» ARTICLE:
Part 6: Grammar of Graphics with Lets-Plot

Open In Colab Download Notebook

DS-MLOps Python Foundations

Python 3.12+ | Author: Anthony Faustine

Before you begin

This notebook assumes you have completed Part 5 (05-matplotlib.ipynb). If you have not, start there: this notebook rebuilds several of its charts on purpose, so the contrast between the two ways of thinking about a plot is concrete rather than abstract.

Part 5 was imperative: you told matplotlib exactly which method to call, in which order, for every piece of the chart. This part is declarative: you describe the data and the mapping you want, and the library works out how to draw it. This style is called the grammar of graphics, and lets-plot implements it in Python the way ggplot2 implements it in R. Part 7 (07-data-storytelling.ipynb) covers what makes a chart good and applies this project’s house style to both libraries.

Topic Why it matters
Declarative vs. imperative The mental model shift that makes the rest of this notebook click
ggplot + aes + geom The three pieces every lets-plot chart is built from
Mapping vs. setting The single most common mistake in any grammar of graphics
Layering Adding a statistical summary on top of raw data, declaratively
Faceting One line to replace a whole manual subplot loop
Titles, labels, and scales Communicating clearly: naming axes, renaming legends, controlling colours

Callout markers used throughout this notebook are explained on the book cover page.

Listing of where targets appear:
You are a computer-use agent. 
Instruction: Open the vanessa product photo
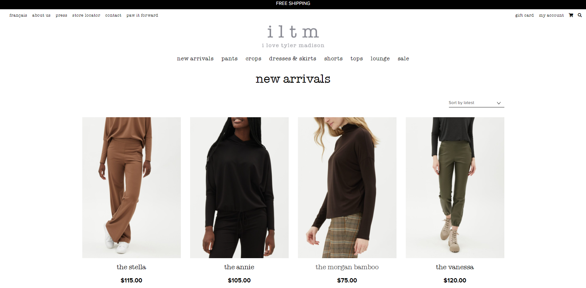pos(455,188)
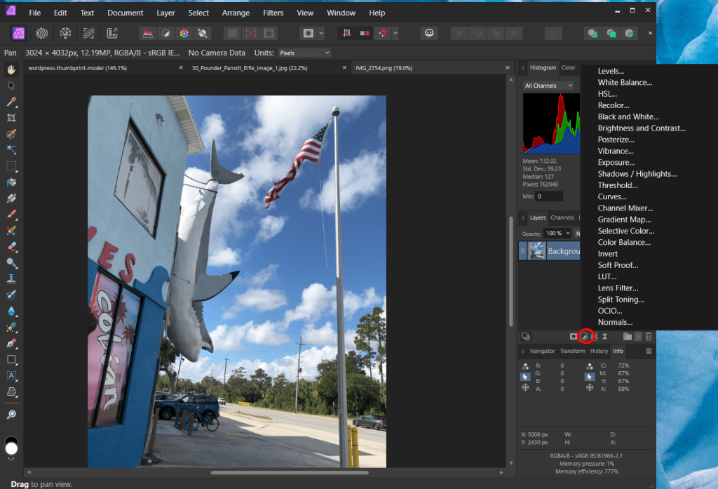
Task: Expand the All Channels histogram dropdown
Action: [x=548, y=86]
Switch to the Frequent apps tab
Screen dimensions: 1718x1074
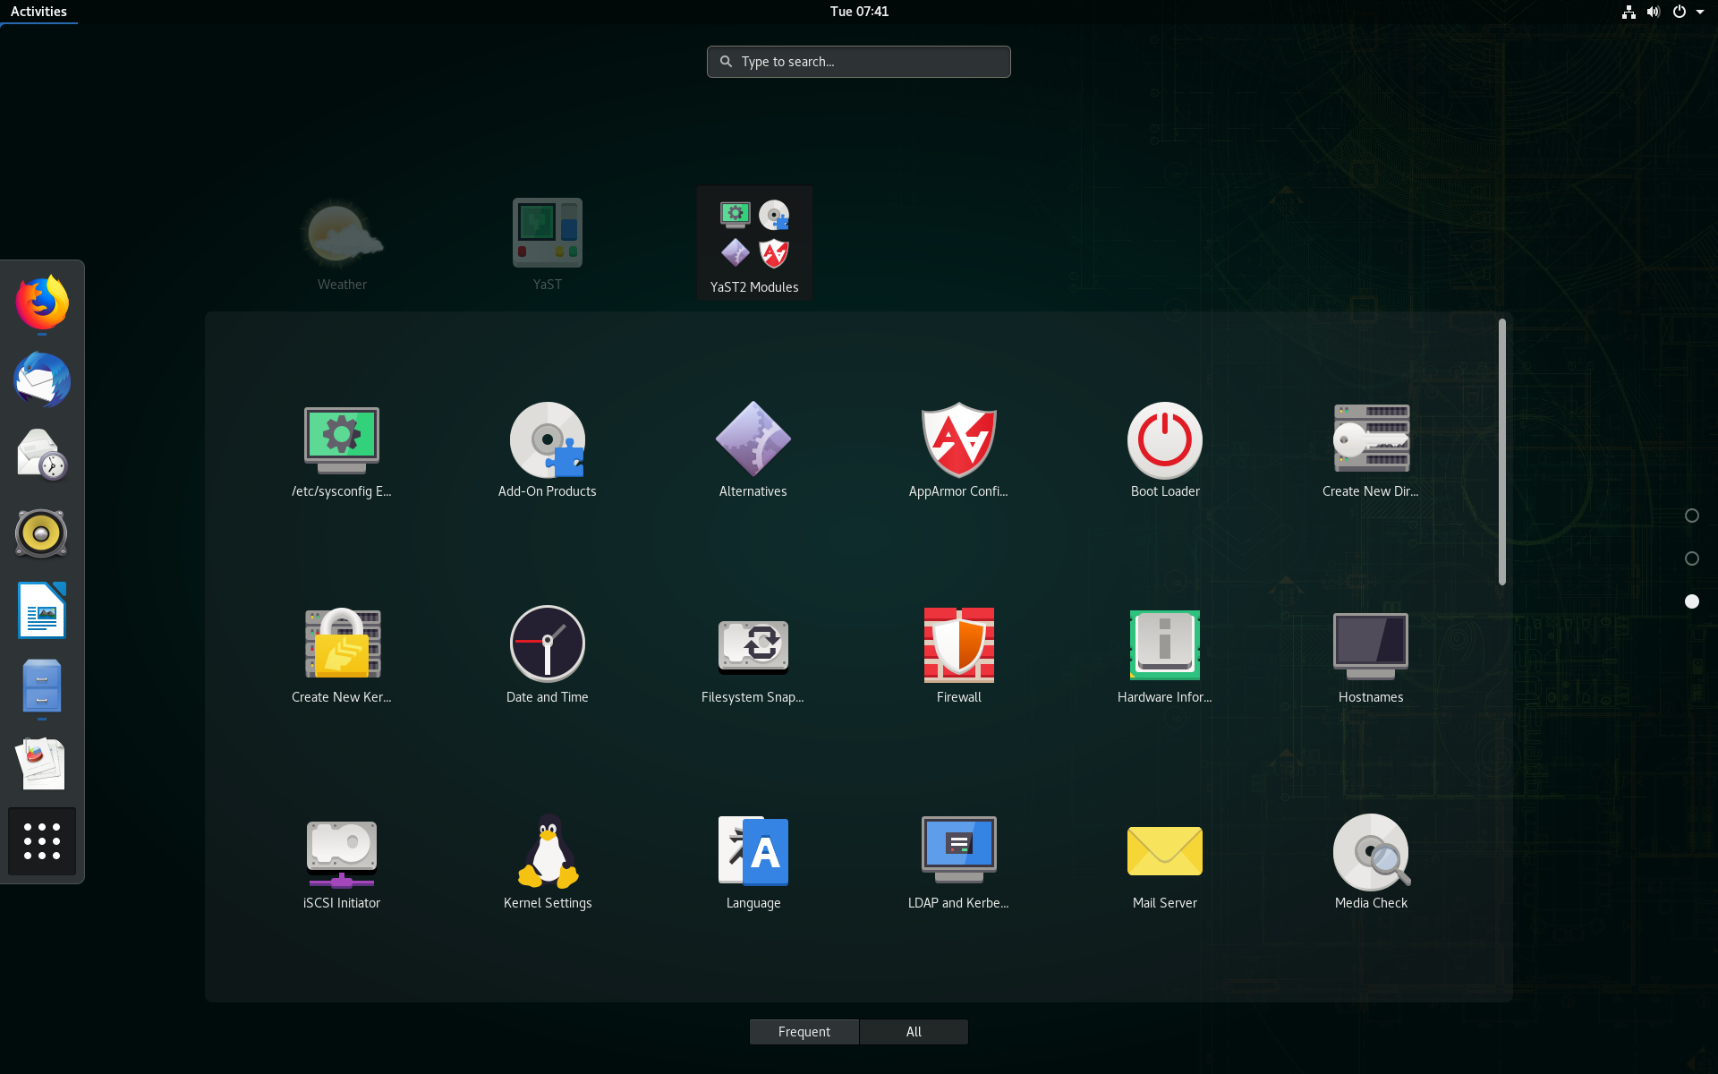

» TASKS AND EXERCISES:
• 1. Echo the whole Lets-Plot introduction word for word.
• 2. In the listing, rename "Frequent" to "Recent" in the lines starting at the one containing "Switch to the Frequent apps tab" and ending at the end of the listing. Return only those lines, otherwise unchanged and without the pictures.
The Lets-Plot introduction and the listing have nothing to do with each other.

» EXERCISE RESULTS:
• 1.
Part 6: Grammar of Graphics with Lets-Plot

Open In Colab Download Notebook

DS-MLOps Python Foundations

Python 3.12+ | Author: Anthony Faustine

Before you begin

This notebook assumes you have completed Part 5 (05-matplotlib.ipynb). If you have not, start there: this notebook rebuilds several of its charts on purpose, so the contrast between the two ways of thinking about a plot is concrete rather than abstract.

Part 5 was imperative: you told matplotlib exactly which method to call, in which order, for every piece of the chart. This part is declarative: you describe the data and the mapping you want, and the library works out how to draw it. This style is called the grammar of graphics, and lets-plot implements it in Python the way ggplot2 implements it in R. Part 7 (07-data-storytelling.ipynb) covers what makes a chart good and applies this project’s house style to both libraries.

Topic Why it matters
Declarative vs. imperative The mental model shift that makes the rest of this notebook click
ggplot + aes + geom The three pieces every lets-plot chart is built from
Mapping vs. setting The single most common mistake in any grammar of graphics
Layering Adding a statistical summary on top of raw data, declaratively
Faceting One line to replace a whole manual subplot loop
Titles, labels, and scales Communicating clearly: naming axes, renaming legends, controlling colours

Callout markers used throughout this notebook are explained on the book cover page.

• 2.
Switch to the Recent apps tab
Screen dimensions: 1718x1074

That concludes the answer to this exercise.